Multiple services can be received in this system and may include free services as well as services from service providers. Free services could include broadcast radio 502 or broadcast TV 504. Service providers could provide services via cable 506, satellite 508, DSL through a DSL receiver 510 and a DSL entrance 512, fiber optic 514, and LTE or cellular transceiver 516. The signals received from these plurality of services are each converted to digital signals in a converter 518, converting the plurality of services to a standardized common digital packet format. The converter 518 may be a separate device, as shown in FIG. 5, or the converter 518 may be integrated into the particular equipment that provides the services. For example, an over the air broadcast television may have the tuner and packet converter 518 included in the same device. This approach enables each Ethernet output to be connected with a building's local area network. Each of these packets 522 in the standardized common digital packet format can contain any of but not limited to video data, audio data, control data, information, etc. Transmission of such packets 522 may be accomplished using any known method such as the DVB (digital video broadcasting) standard. The distribution systems of various DVB standards differ mainly in modulation schemes and error correcting codes used due to different technical constraints. Depending on the construction of packets 522, the exact positioning of bits, the length of packets 522, the content type, etc., encryption of packets 522 may be subject to multiple other standards such as the one used by some directv packets that are incompatible with the DVB standard. The converter 518 is normally placed in an accessible but not visible place such as hidden in a closet, garage, or basement and is shared by all users connected at the site. By using a converter 518 to convert the received signals to the standardized common digital format, the user is not required to purchase new or specialized client equipment when changing service providers. The new service will be connected to the centrally located converter 518.

The digital packets 522 generated by the converter 518 each include a header and a payload. The headers are provided to keep the data of the standardized digital packets 522 organized. The IP packet 522 headers provide an address to direct the packets 522 to the correct set top box 10. Extra header information such as length, type of service, and identification tags are added to the IP packets 522 to provide information for interacting with the set top box 10. The IP packets 522 converted to the standardized common digital format are transmitted via an Ethernet cable 206 to an Ethernet switch 524. The Ethernet switch 524 decodes the packets 522 and transmits the packets 522 to the proper set top box 10 via an Ethernet cable 526. The Ethernet cable 526 is split into multiple segments, each segment connecting to a set top box 10 within the building 1 12. Each one of the set top boxes 10 located throughout the building 1 12 is configured to analyze the standardized common digital format signal and generate the requested audio and video output to a user. Alternatively, the Ethernet switch may wirelessly transmit packets 522 to respective set top boxes 10.

FIG. 6 shows a block diagram for services providing audio and video. These service signals are transmitted to a converter that converts the received service signals into a standardized common digital format. From the packet converters, the signals are transported in streams of packets across an Ethernet cable to requesting set top boxes.

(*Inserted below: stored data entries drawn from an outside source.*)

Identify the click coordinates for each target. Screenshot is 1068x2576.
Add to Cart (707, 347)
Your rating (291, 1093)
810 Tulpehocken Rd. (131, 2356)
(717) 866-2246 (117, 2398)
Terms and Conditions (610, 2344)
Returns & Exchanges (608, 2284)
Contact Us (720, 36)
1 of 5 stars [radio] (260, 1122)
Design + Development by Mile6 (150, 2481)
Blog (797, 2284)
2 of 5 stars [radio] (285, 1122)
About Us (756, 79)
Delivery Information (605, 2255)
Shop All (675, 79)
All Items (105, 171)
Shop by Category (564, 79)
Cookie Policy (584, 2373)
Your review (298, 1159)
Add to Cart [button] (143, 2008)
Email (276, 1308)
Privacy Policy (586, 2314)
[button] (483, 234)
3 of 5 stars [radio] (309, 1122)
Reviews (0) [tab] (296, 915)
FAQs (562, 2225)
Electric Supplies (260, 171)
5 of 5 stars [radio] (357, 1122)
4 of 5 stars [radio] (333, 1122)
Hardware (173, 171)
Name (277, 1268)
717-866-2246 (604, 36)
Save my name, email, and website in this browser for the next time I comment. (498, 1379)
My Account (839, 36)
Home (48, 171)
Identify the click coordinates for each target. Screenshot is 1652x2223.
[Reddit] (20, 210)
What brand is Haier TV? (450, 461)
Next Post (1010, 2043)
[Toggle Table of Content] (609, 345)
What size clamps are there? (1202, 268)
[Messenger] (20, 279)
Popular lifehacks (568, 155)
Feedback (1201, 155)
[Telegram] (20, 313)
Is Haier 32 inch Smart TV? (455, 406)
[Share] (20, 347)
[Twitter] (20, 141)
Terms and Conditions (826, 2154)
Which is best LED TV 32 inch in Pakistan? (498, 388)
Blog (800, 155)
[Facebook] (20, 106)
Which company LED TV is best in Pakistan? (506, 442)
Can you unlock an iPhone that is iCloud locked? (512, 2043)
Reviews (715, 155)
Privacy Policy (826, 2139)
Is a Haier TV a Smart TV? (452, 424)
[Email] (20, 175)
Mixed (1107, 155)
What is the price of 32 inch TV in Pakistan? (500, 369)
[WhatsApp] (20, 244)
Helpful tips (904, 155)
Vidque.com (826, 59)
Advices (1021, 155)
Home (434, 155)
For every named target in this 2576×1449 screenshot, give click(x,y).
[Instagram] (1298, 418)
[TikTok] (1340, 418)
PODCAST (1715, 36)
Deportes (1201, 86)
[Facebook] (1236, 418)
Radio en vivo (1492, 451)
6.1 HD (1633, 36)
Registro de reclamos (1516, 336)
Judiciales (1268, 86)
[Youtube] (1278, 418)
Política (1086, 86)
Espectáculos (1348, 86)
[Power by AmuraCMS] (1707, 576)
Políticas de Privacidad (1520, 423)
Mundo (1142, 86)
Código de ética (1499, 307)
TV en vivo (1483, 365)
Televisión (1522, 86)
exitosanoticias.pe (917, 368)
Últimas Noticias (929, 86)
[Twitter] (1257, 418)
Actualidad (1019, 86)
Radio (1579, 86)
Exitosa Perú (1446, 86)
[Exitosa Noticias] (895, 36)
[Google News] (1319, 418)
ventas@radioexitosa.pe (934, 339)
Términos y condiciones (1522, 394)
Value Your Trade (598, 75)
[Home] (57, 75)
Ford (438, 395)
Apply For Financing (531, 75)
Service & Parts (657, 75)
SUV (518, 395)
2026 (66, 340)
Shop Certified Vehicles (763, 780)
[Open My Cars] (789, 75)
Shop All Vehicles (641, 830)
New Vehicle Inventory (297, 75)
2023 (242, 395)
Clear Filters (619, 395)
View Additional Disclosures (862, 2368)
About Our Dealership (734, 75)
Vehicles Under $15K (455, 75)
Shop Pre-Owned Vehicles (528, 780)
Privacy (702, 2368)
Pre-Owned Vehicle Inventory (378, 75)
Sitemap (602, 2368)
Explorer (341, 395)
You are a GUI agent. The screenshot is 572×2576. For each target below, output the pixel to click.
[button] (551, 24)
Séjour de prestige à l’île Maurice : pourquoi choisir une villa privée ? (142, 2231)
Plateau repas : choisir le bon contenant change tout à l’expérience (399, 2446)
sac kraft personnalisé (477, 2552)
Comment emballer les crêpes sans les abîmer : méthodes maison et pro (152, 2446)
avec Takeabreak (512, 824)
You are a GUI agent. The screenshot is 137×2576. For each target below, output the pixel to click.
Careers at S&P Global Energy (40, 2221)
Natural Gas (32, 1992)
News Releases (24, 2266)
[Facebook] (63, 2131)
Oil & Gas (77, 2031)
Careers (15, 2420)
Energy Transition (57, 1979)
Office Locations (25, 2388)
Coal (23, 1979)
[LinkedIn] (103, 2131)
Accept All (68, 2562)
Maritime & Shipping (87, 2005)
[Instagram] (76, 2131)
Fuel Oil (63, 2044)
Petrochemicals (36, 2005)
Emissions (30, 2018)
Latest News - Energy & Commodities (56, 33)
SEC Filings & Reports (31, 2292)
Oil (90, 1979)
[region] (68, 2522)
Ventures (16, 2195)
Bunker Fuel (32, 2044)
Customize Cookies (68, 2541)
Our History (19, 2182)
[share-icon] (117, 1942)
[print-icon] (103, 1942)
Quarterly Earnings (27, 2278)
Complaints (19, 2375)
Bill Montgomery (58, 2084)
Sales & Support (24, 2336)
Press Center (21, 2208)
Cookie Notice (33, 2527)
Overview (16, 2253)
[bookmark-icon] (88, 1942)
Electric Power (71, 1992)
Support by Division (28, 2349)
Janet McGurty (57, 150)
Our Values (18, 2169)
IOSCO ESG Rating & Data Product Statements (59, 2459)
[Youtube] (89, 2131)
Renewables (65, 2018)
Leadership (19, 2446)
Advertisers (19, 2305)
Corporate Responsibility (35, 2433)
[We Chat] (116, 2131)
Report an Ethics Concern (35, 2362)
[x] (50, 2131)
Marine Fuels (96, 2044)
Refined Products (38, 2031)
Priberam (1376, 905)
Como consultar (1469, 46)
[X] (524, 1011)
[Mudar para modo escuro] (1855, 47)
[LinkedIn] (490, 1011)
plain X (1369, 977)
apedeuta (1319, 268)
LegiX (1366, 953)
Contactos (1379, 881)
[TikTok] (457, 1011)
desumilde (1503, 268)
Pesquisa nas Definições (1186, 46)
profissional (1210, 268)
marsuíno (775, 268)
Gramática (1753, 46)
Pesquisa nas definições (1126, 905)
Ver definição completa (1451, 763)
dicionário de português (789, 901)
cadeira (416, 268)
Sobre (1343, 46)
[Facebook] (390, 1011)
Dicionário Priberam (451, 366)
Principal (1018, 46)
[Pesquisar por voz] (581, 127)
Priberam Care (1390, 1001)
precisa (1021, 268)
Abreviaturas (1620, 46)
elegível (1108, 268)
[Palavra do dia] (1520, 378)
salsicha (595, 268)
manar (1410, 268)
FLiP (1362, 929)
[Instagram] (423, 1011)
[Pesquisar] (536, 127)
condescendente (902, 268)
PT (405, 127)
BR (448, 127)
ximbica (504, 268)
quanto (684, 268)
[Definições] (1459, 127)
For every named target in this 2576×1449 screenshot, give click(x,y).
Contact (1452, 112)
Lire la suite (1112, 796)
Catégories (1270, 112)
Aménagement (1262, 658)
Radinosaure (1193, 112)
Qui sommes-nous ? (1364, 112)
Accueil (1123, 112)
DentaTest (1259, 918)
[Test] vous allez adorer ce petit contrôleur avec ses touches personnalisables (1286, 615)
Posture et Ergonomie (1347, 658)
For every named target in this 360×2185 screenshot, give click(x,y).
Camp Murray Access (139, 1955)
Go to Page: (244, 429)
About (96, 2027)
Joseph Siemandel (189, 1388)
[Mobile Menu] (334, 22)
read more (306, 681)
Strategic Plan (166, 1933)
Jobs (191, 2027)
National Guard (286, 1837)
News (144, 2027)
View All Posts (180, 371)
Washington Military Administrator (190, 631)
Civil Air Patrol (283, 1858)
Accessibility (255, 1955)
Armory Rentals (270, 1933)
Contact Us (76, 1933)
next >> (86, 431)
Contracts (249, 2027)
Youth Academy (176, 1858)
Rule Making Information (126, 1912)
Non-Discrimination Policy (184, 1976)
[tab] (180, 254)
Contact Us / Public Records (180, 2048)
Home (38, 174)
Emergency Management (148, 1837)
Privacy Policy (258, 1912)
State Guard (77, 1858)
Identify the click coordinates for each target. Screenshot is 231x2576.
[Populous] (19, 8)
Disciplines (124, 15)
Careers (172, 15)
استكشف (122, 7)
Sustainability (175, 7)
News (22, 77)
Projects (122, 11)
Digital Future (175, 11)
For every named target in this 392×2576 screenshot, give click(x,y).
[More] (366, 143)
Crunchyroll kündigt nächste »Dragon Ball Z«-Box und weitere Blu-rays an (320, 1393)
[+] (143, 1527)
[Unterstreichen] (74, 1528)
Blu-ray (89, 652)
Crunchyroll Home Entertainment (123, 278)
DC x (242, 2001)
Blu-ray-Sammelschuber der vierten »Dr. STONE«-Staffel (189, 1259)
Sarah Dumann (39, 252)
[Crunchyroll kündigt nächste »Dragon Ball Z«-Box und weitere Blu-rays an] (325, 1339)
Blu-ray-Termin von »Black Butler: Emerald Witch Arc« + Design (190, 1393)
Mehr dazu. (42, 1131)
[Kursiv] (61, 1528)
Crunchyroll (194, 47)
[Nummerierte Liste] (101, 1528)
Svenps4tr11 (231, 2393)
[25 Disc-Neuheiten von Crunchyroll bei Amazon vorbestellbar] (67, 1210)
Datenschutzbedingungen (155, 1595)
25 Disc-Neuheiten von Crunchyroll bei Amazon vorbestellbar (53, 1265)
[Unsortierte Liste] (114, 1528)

Alternatively, the Ethernet switch may wirelessly transmit packets 522 to respective set top boxes 10.

Receivers 602 receive signals transmitted by a service provider. For receivers 602 that are required for a specific media, an adequate number of channels need to be provided so that if each user on the network selects a different channel, there are enough available receivers 602 to provide the requested channels to the users. The receivers 602 provide the signals to a packet converter 518 to be converted to a standardized common digital packet format. The digital packets 522 generated by the converter 518 each include a header and a payload. The headers are provided to keep the data of the digital packets 522 organized. The IP packet 522 headers provide an address to direct the packets 522 to the correct set top box 10. Extra header information such as, but not limited to, length, type of service, and identification tag may be added to the IP packets 522 to provide information for interacting with the set top box 10. Each of these packets 522 in the standardized common digital packet format can contain video data, audio data, control data, information, etc.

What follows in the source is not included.